La vague de protestations déferlant sur le monde arabe marque une nouvelle ère pour les peuples de l’Afrique du Nord et du Proche-Orient. Il est rare qu’un désir de justice se réalise dans cette manière devant nos yeux et concrètement. Nombreux médias, ils ont soutenu que pour la Tunisie a été la première fois. Mais, déjà en 1994, dix-huit intellectuels et universitaires, dont les juristes Ali Mezgheni, Iyad Ben Achour et Abdelwahab Meddeb par une lettre ouverte à l’ancien président Ben Ali, ils dénonçaient la désertification de l’espace politique et la fermeture d’une confrontation d’opinions et d’idées avec un très haut risque de révoltes et de besoin de liberté. Dans cette occasion, la lettre fut reçue comme une insulte par l’ancien autocrate et la même communauté internationale sans mot dire elle resta muette. Seize ans après,tout ça s’est produit.
La révolte tunisienne s’est diffusée après en Égypte,Barehien, en Libye et dans presque tout le Proche-Orient. Pour ce qui concerne la Libye, au contraire, les récents événements ont pris une tournure inattendue, violente et encore très incertaine. Toutefois, ces mouvements de contestation conduite par des citoyens pacifiques sont parvenus à faire précipiter les autocrates vers leurs chutes. Le monde a constaté que c’est chose faite. Les communautés nationales de la Rive-Sud de la Méditerranée confrontées à leurs tyrans redécouvrent que c’est possible.
Ces mouvements ont prudemment reçu le soutien moral de l’Union européenne, de ses États membres et d’autres nations occidentales. Toutefois, ces révoltes invitent encore une fois l’Europe à s’interroger sur le sens de ces événements et sur les nouvelles solutions pour relancer un vrai chantier politique euroméditerranéen. Nombreuses sont les questions auxquelles répondre. Par exemple, l’Europe est-elle obligée à repenser les bases sur lesquelles devront être reconstruites ses nouvelles politiques moyen-orientale et nord-africaine ? Au vu de ce vent de printemps, la même finance et l’industrie européennes sont-elles obligées à repenser leurs conduites menées jusqu’à aujourd’hui ? Les relations économiques étroites de certains de ses États membres de l’UE avec le gouvernement Kadhafi influent profondément sur la crédibilité de l’Union européenne ainsi que les objectifs et les valeurs de la politique méditerranéenne. Encore, l’Europe est-elle vraiment prête à faire face à une nouvelle pensée politique avec la Rive-Sud au long terme en vue d’obtenir des avantages de démocratie et stabilité ?

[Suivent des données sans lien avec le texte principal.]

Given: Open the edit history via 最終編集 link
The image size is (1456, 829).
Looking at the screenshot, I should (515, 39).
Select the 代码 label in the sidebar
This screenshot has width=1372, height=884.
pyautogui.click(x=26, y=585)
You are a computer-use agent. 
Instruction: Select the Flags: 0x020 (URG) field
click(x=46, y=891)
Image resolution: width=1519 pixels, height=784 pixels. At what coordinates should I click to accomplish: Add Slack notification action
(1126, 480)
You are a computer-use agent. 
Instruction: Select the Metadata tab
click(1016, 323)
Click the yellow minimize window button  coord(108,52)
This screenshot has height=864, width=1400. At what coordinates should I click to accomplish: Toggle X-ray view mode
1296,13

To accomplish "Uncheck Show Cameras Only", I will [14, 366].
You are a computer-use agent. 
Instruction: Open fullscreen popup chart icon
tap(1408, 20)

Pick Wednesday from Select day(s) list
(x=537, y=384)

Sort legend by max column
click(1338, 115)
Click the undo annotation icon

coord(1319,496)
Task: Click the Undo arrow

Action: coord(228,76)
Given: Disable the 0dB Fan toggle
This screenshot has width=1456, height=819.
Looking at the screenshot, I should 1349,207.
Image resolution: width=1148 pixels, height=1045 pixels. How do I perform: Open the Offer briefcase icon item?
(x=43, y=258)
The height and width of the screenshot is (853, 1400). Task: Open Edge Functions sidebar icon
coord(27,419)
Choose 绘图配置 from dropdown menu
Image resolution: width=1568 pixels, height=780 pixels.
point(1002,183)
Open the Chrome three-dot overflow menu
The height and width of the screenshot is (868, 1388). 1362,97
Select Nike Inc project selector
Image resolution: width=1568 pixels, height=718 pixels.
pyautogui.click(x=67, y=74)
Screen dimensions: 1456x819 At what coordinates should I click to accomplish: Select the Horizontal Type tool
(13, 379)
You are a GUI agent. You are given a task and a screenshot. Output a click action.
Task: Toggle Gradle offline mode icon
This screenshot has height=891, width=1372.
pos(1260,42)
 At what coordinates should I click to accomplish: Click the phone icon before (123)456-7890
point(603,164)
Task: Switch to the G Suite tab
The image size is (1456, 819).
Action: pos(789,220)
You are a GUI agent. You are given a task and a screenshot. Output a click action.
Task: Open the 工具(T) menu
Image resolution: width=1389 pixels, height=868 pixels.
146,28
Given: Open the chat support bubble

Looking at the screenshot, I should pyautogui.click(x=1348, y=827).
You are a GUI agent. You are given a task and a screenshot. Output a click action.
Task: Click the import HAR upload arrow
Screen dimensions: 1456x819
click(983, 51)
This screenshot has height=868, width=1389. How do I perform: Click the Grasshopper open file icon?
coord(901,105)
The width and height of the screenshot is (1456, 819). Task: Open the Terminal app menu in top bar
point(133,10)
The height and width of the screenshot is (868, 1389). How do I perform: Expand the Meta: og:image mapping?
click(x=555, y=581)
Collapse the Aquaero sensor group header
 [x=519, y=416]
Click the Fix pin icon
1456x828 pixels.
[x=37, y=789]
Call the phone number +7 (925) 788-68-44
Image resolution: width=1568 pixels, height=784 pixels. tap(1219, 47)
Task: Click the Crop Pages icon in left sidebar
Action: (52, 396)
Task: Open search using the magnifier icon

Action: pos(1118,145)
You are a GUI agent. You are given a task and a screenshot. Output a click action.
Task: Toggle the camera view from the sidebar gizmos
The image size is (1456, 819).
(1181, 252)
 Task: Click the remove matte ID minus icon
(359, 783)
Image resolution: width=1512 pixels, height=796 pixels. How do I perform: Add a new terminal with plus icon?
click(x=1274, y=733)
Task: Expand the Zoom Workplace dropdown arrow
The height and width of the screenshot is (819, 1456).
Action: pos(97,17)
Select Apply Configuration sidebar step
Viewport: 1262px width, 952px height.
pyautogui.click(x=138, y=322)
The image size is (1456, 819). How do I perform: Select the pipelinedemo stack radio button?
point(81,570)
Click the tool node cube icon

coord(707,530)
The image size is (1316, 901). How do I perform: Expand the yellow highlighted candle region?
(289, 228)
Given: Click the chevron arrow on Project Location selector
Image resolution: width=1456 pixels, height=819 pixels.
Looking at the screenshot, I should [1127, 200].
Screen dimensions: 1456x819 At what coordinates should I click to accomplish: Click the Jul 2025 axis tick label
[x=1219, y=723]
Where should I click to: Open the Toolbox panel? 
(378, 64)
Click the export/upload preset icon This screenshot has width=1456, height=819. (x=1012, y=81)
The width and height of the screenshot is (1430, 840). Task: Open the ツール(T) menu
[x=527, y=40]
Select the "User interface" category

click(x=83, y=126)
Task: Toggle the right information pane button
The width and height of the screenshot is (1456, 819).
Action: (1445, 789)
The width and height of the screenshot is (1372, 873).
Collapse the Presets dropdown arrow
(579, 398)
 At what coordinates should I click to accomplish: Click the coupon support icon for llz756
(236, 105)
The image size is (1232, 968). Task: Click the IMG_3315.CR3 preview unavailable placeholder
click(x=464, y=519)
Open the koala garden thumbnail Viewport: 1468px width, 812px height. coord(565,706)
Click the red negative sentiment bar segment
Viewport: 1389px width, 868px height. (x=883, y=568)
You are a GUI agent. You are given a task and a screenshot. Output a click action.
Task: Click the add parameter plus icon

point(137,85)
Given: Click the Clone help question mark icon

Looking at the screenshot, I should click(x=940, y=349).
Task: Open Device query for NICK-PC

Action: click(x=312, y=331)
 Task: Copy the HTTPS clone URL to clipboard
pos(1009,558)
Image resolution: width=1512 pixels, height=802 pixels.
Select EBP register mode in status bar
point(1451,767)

Pour ce carnet numérique, l’Europe a déjà de nombreux moyens culturels pour le faire. L’Europe doit commencer de nouveau par sa «pensée méridienne» parce que la Mer Méditerranée signifie « mer au milieu des terres ». Que signifie le terme « pensée méridienne»? La pensée méridienne est la pensée qui veut raisonner à propos du Sud. Le sud étant dans ce cas-ci la Méditerranée. L’homme méditerranéen – affirme Franco Cassano – vit toujours entre terre et mer, il limite l’une grâce à l’autre; dans son regard technologique et dans ses vices, il y a une mesure que d’autres ont perdue ». Avec ses caractéristiques, la Méditerranée est et reste à présent un centre vital de la grandeur et des richesses de la civilisation européenne. Cette mer a la capacité de protéger et de relier les différences. Intérioriser la mer, c’est savoir qu’il n’existe pas qu’un seul horizon, un seul pays et un seul accent, que des visions divergentes peuvent coexister. Pourquoi l’Europe a-t-elle oublié cette pensée, plusieurs fois soulignée d’Albert Camus et Pierpaolo Pasolini ? Edgar Morin conclurait de manière lucide:« nos espoirs, sans être autant utopiques, sont improbables. Mais l’improbable a toujours eu ses chances historiques. Sachons donc espérer l’inespéré et œuvrer pour l’improbable.»